На маяке их радушно встретил смотритель, рыжий, с изумрудными шальными глазами. Казалось, он их ждал, что ничуть не удивило рассеянного Егошина, но озадачило Борского, крайне приметливого ко всем подробностям жизни. Насколько он помнил, они собирались сюда после баньки, ухи и чая (все это должен был обеспечить прикомандированный к «даче» матросик), дендрария и часовенки, но, очевидно, капитан милиции позвонил по телефону и предупредил смотрителя, чтобы тот был наготове, если планы гостей изменятся. Так оно и произошло, довольно неожиданно для Борского. «Умный человек, — одобрил капитана Борский, — почуял туристскую одержимость Егошина, начисто ускользнувшую от меня». И он слегка омрачился, ибо не прощал себе мелких промахов, считая, что из них вырастают серьезные неприятности.
— Все как было, — задумчиво произнес Егошин, когда они следом за смотрителем поднялись по каменной винтовой лестнице на верхушку башни, где располагался прожектор.
— Все, кроме источника света, — глубокомысленно заметил смотритель. — Вместо нефтяного фонаря современная техника.
Над морем держалась туманная дымка, и, отделенное ею от бледно-голубого неба, оно в самом деле стало белым. Низко кружились большие чайки и вдруг клевали воду, добывая из нее пропитание.
— Не скучаете? — спросил Борский смотрителя.
— Скучаю, — признался тот. — Ко мне жена перебралась, а пацана на бабку бросила. Так и сидит тут неотлучно. Скукота.
— А вы, стало быть, не промах?.. — засмеялся Борский.

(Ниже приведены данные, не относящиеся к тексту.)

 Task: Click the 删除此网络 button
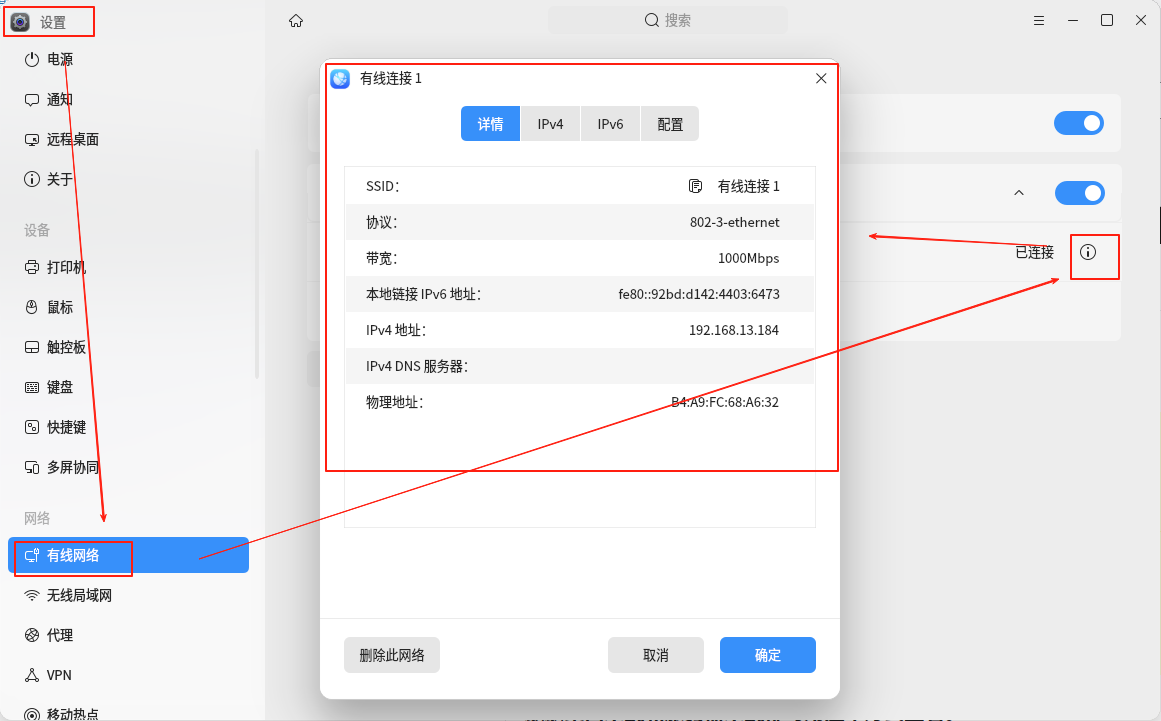[x=392, y=655]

— Нет, — серьезно ответил смотритель, — я меткий стрелок. Но сейчас все глухо, жена и повелительница неотлучно при мне зевает. Вчера не выдержал, слетал в Архангельск и накупил литературы: и научную, и, простите за выражение, художественную.
— Вы книголюб?
— Поживешь с моей бок о бок, тут еще и не тем станешь!..
Они уже спускались вниз, и Борский оглянулся, чтобы привлечь Егошина к беседе со смотрителем, но того не было видно.